En el lanzamiento del Polo Audiovisual Isla Demarchi, el 29 de agosto de 2012, mientras Cristina exponía, gracias a su “vocación de arquitecta”, la necesidad de construir dos puentes desde la autopista a la isla, de pronto escuchamos: “Debo ser la reencarnación de un gran arquitecto egipcio». Por supuesto, capto el chiste. Y por captarlo descubro en su decir algo del orden de la verdad del sujeto (quien emite una verdad a pesar de sí: reencarnar significa volver una y otra vez a la vida, repetir y repetirse compulsivamente, una especie de ventana temporal abierta a la dimensión de lo eterno).

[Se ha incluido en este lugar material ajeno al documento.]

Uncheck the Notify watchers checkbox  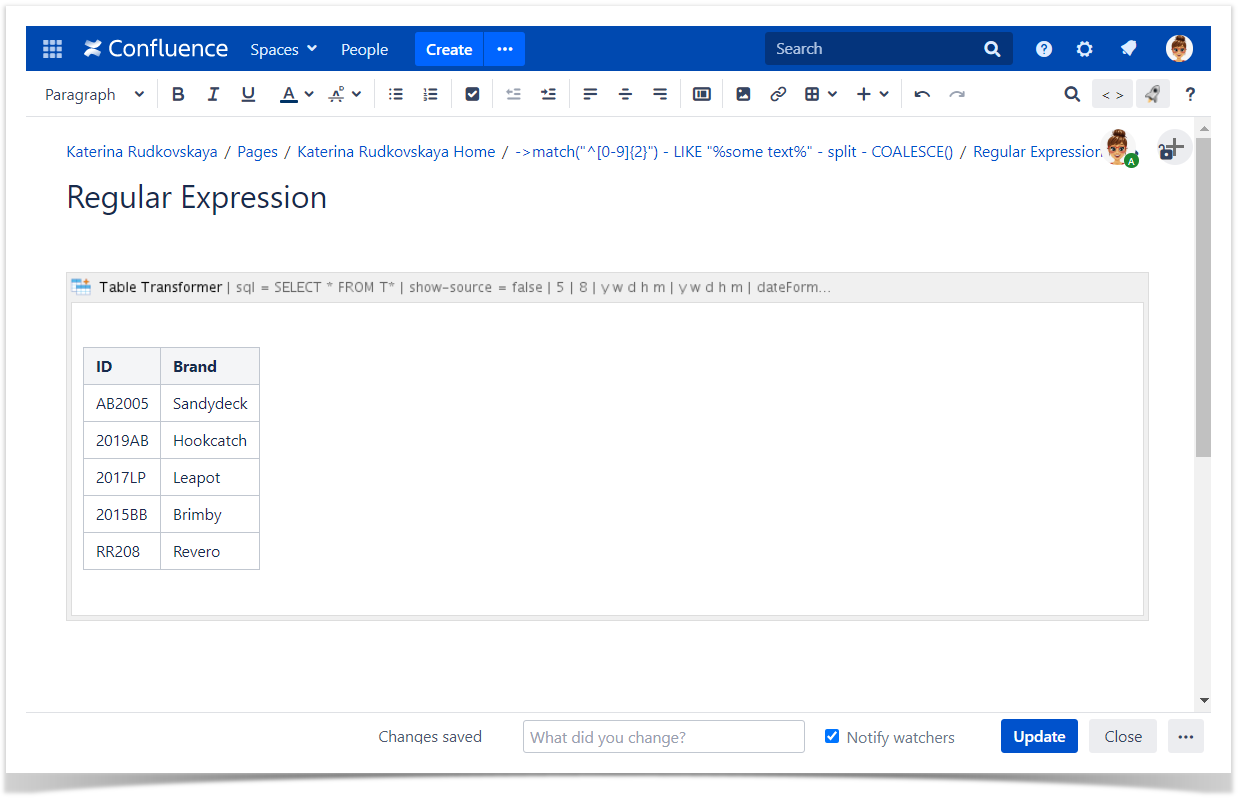click(832, 736)
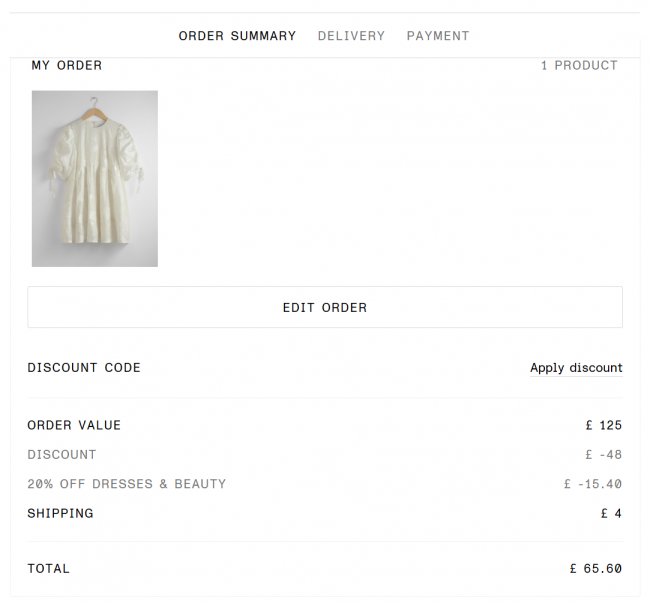Image resolution: width=650 pixels, height=604 pixels.
Task: Click the Discount row label
Action: point(62,455)
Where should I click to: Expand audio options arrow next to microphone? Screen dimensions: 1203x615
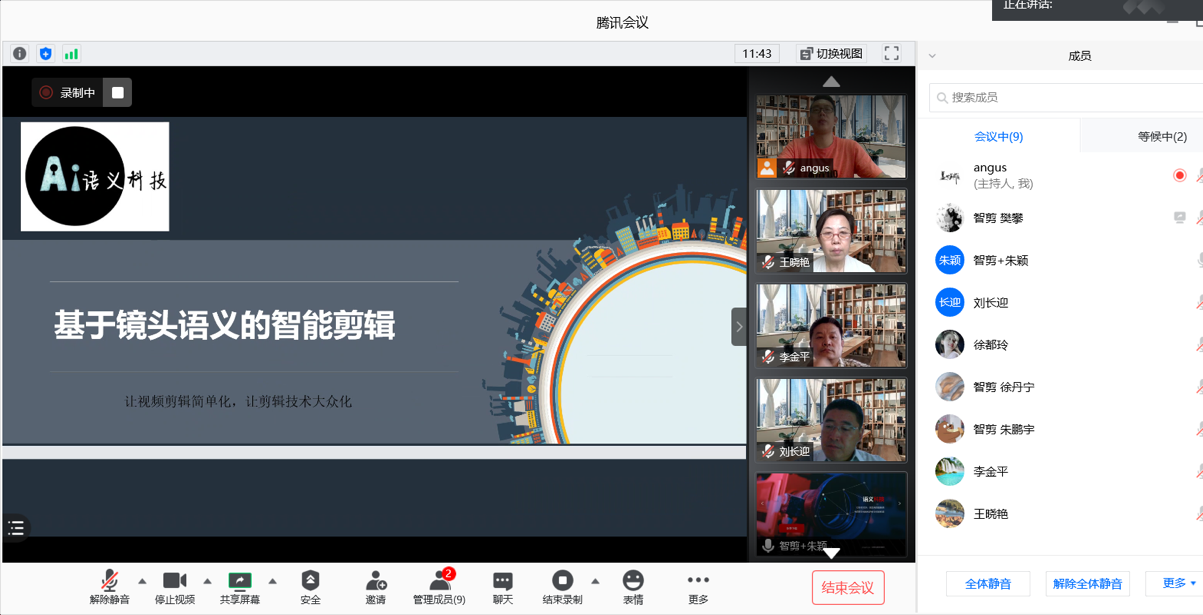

1952. Último discurso de Evita: “Y así como este Primero de Mayo glorioso, mi general, quisiéramos venir muchos y muchos años y, dentro de muchos siglos, que vengan futuras generaciones para decirle en el bronce de su vida o en la vida de su bronce, que estamos presentes, mi general, con usted”. Es evidente el valor metafórico del bronce, y justamente es en esa metáfora donde se juega el intento de proyectar hacia la eternidad el nombre de Perón, y adherido a ese nombre, el deseo de inmortalidad de Evita, luego de su muerte, Jefa Espiritual de la Nación.
Cristina tuvo su discurso de despedida (al menos por ahora) el 9 de diciembre del 2015. Le cedo el final del texto a las últimas palabras que pronunció aquella jornada: “…sepan que siempre voy a estar junto a ustedes”.